Description: This four demential kinetic sculpture is made of PPE against the two major pandemics that have effected my life, HIV/AIDS and Covid-19. While I think pandemic art is cliche, I was so moved by John Boskovich’s “Feel it Motherfuckers”, that I wanted to respond to it in some way. Part of the reason both HIV and Covid were so infectious initially was because no one understood how either was transmitted at first. People thought you could get HIV by simply talking to or brushing arms with someone with the virus, while the government first said that masks could lead to higher risk of Covid transmission because you might be tempted to touch your face more. Because of early misinformation, fear mongering, and systematic denial, instead of research millions of people lost their lives in ways that could have otherwise been preventable.
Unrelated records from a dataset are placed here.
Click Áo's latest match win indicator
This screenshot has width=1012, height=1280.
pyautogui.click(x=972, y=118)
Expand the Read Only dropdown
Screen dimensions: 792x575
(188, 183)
By suspending gloves, condoms, and facemarks in the air then blowing on them, I am breathing life into a message that can’t be heard, but the air of their voice is still felt. If I had to put words to the piece, the voice would be screaming to use protection, wear masks, and listen to what scientists say. Take precaution and don’t let something preventable claim your life. Every life that was lost before the person knew how to protect themselves is screaming to the people of the future to learn from the past, but those in the moment can’t hear until it is already too late

 

Noah Fox 13

Title: “Bloom”

Medium: Acrylic on Wood

Year: 2022

Description: It is hard to describe a painting that represents nothing. Though visual elements bare resemblance to flowers, rocks, caves, or rain, it is truly just an exploration of themes across pop music and art pop, touching on colors, shapes, and patters that are seen in cover art or imagined when listening to music.

 

Noah Fox 14

Title: “Waiting”

Medium: Acrylic on Wood

Year: 2022

Description: I ran out of gesso to prep this board, so I tried spray painting it white. As soon as the first layer of acrylic touched the spray paint directly it beaded up, creating an accidental but really intricate form, reminiscent of an old man on a park bench in space.The background pays homage to my early misinterpretations of a Piet Mondrian work I saw in elementary school and assumed was a map of a city, not a real painting. My waiting figure sits on top his city map, shielded in a swoosh of pink, from the night’s sky around him.

 

Noah Fox 15

Title: “The Kraken”

Medium: Acrylic on Wood

Year: 2022

Description: When I think of this painting, two meanings come to mind. Yes it is a sea monster, with swirling tentacles and a dark mouth to engulf the viewer, but it is also an anus. As dueterostomes, there is a point in all our existences where all we are is an anus. I think of the theorized origins of life, in a warm shallow puddle somewhere on earth with just the right pH and molecules to begin something completely new, by chance alone. I consider this to be one of my strongest works because it feels like two paintings put onto one board, yet no layer of the work could exist on its one.